On 1 September 1944 our hospital was forced to leave Warsaw. The evacuation decreed by the occupier was to last for two and a half days and nights, and we were to get 26 wagons for transferring the hospital. At first we got 16 wagons, but when we loaded them we did not receive the remaining 10, and the time for evacuation was reduced by a whole day and night. Our efforts to get more wagons were interrupted when one of the pavilions was set on fire and we were given the order raus.
I mention this because we came to understand their intentions from some things the Germans said and from their great dissatisfaction at the fact that we had taken so much equipment. The wagons were not given, the time for evacuation was reduced, and the pavilion was set on fire all on purpose, to introduce chaos to our work and prevent us from evacuating all the hospital belongings.
Finally, I have to mention two facts which put the ethics of the occupier in a different light.

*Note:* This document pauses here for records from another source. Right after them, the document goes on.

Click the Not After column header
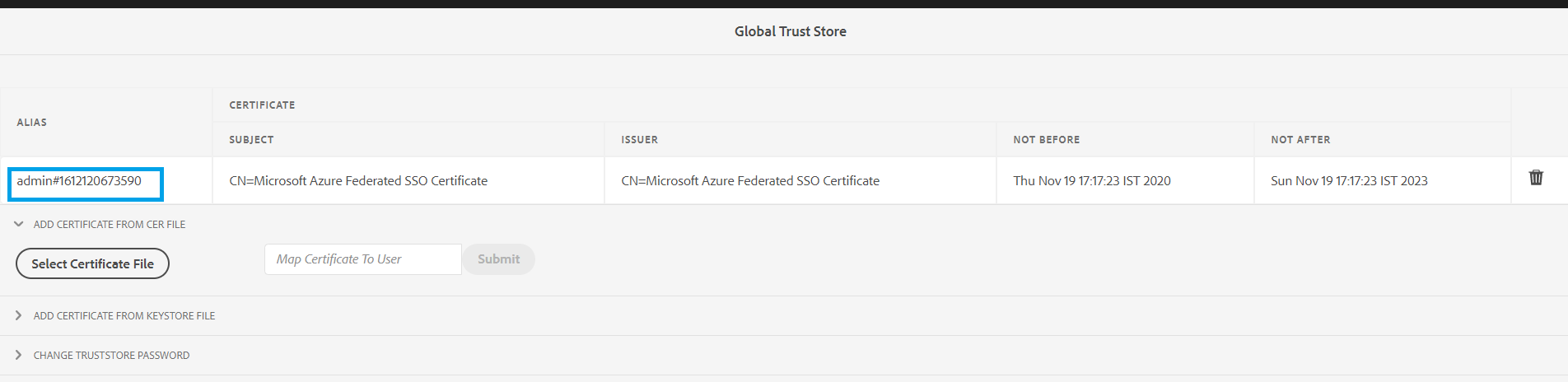Viewport: 1568px width, 382px height. (1300, 140)
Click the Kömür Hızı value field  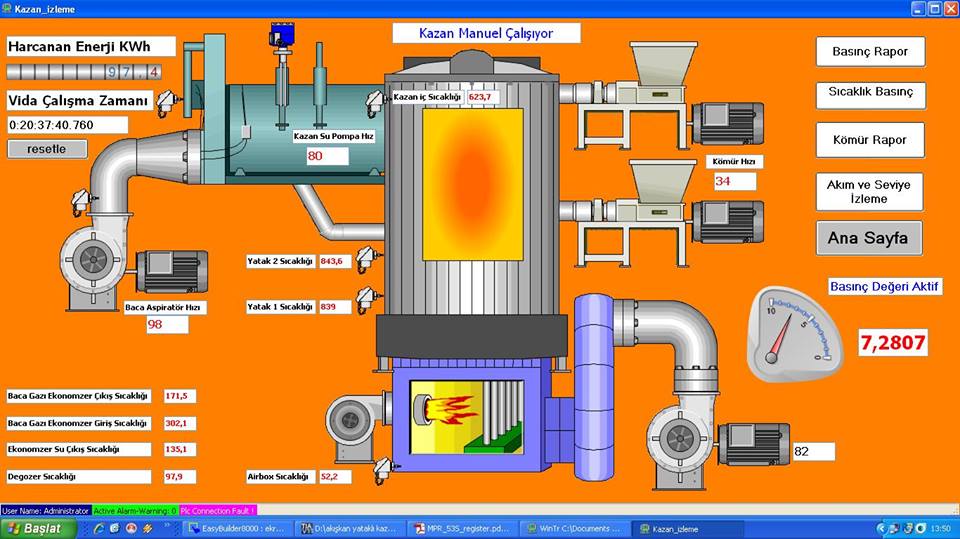coord(735,181)
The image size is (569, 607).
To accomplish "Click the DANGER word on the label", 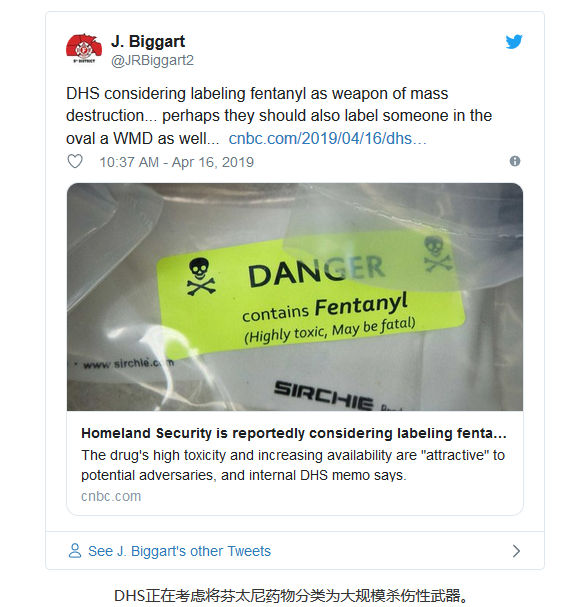I will point(317,271).
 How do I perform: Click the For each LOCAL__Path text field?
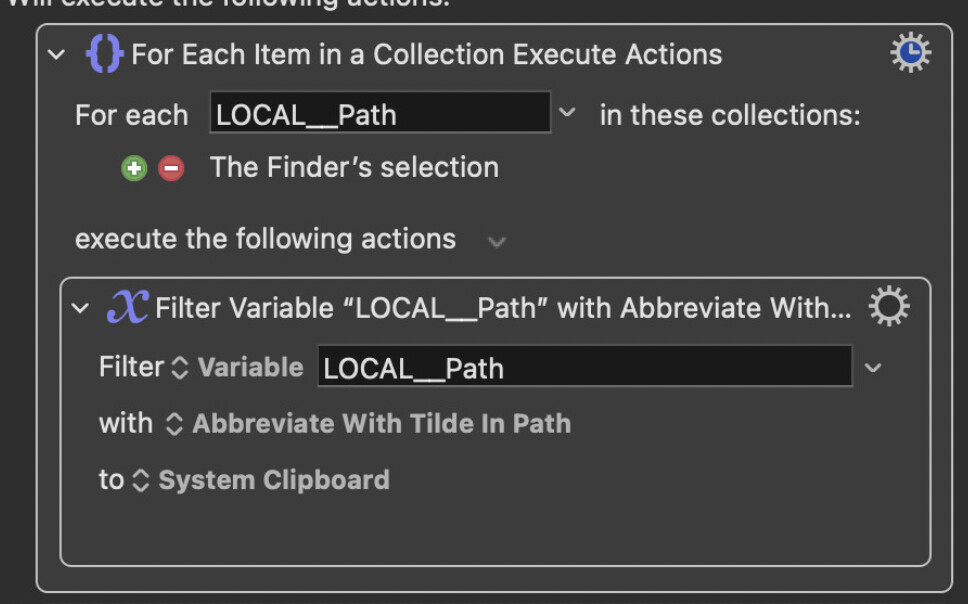(x=380, y=112)
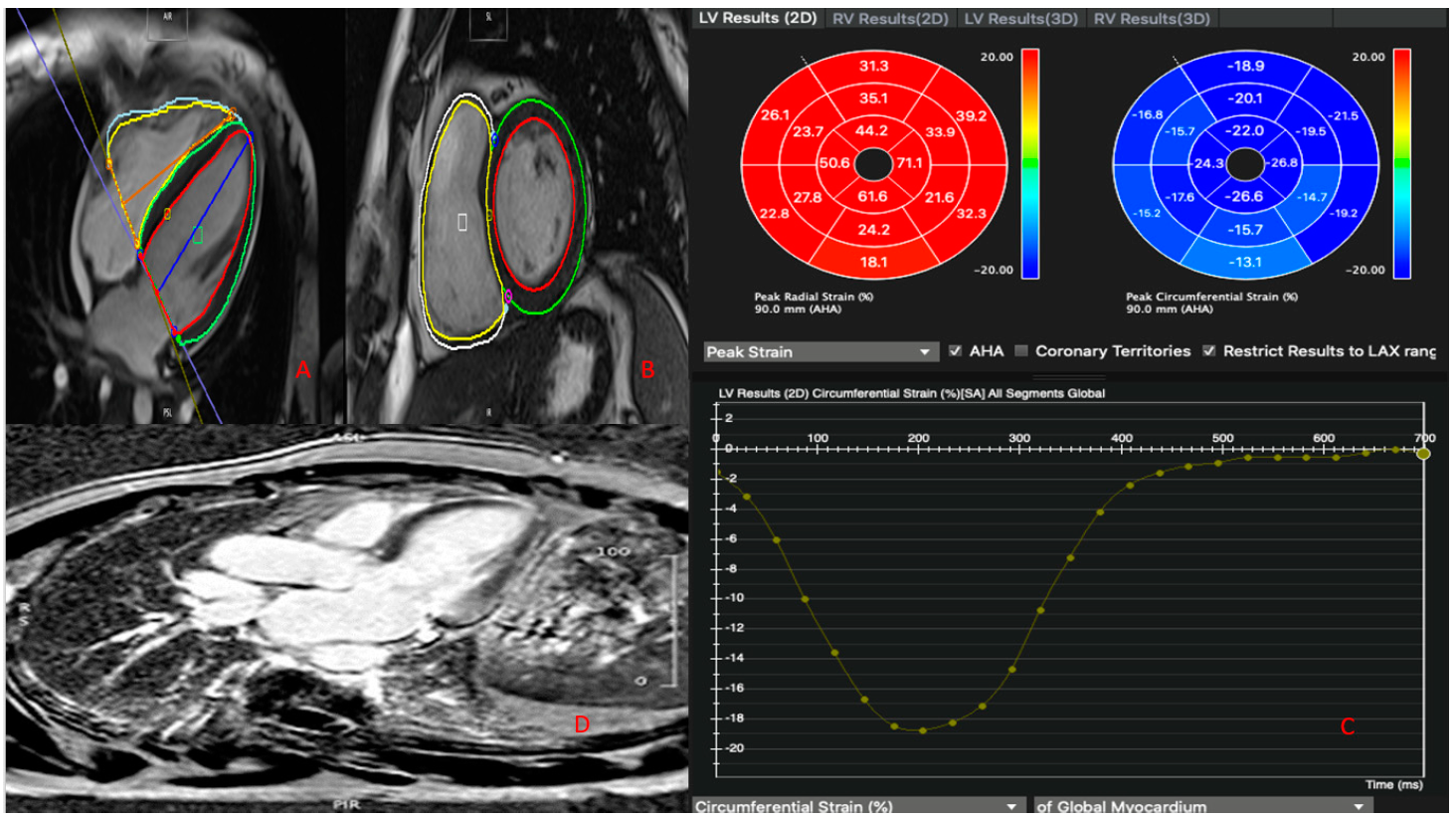Image resolution: width=1456 pixels, height=819 pixels.
Task: Switch to the RV Results(2D) tab
Action: click(889, 19)
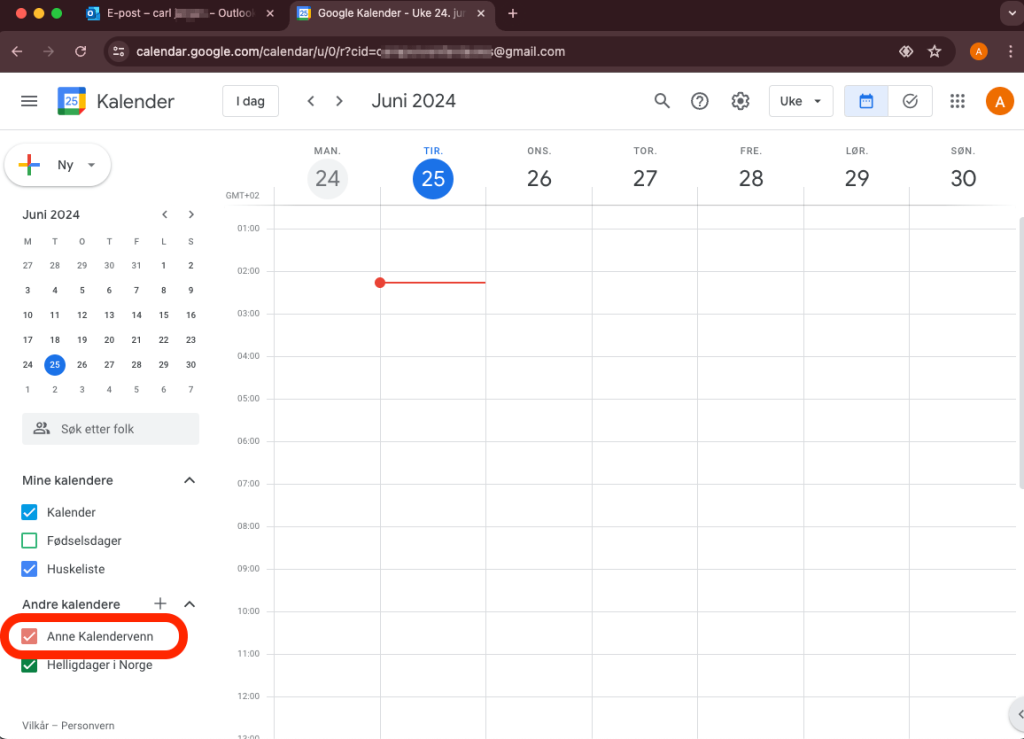Viewport: 1024px width, 739px height.
Task: Go to next week arrow
Action: coord(340,101)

The above mentioned doctor Schaufler, while performing surgery on a wounded German soldier, at one point, using tweezers, took out a golden ring from the shirt of the wounded man, put it in his own pocket with a swift movement and continued the surgery.
One day, a great number of silver items were brought to General Dirlewanger and deposited on the corridor floor. It weighed – at a rough estimate – a hundred kilograms. The General inspected the loot and ordered that all be taken to his own room. One of our employees took this opportunity to talk to the orderly of General Dirlewanger, and learned from him that the division of spoils took place on a regular basis, and that the orderly himself had given the General thirty-something rings. Finally, the last fact which depicts the German propaganda methods is the following: the soldiers brought garments of a Sister of Charity, one of them put them on and was then photographed as an insurgent.
The above enumerated facts adequately represent the bestial German crimes committed in the area protected by the Red Cross flag, and therefore I will not mention many other, less serious – though maybe telling – incidents. However, I would like to emphasize that I can, on demand, submit the surnames of almost all the people who were murdered on the hospital premises, as well as surnames and addresses of people who can certify with their signatures the truth of the above facts.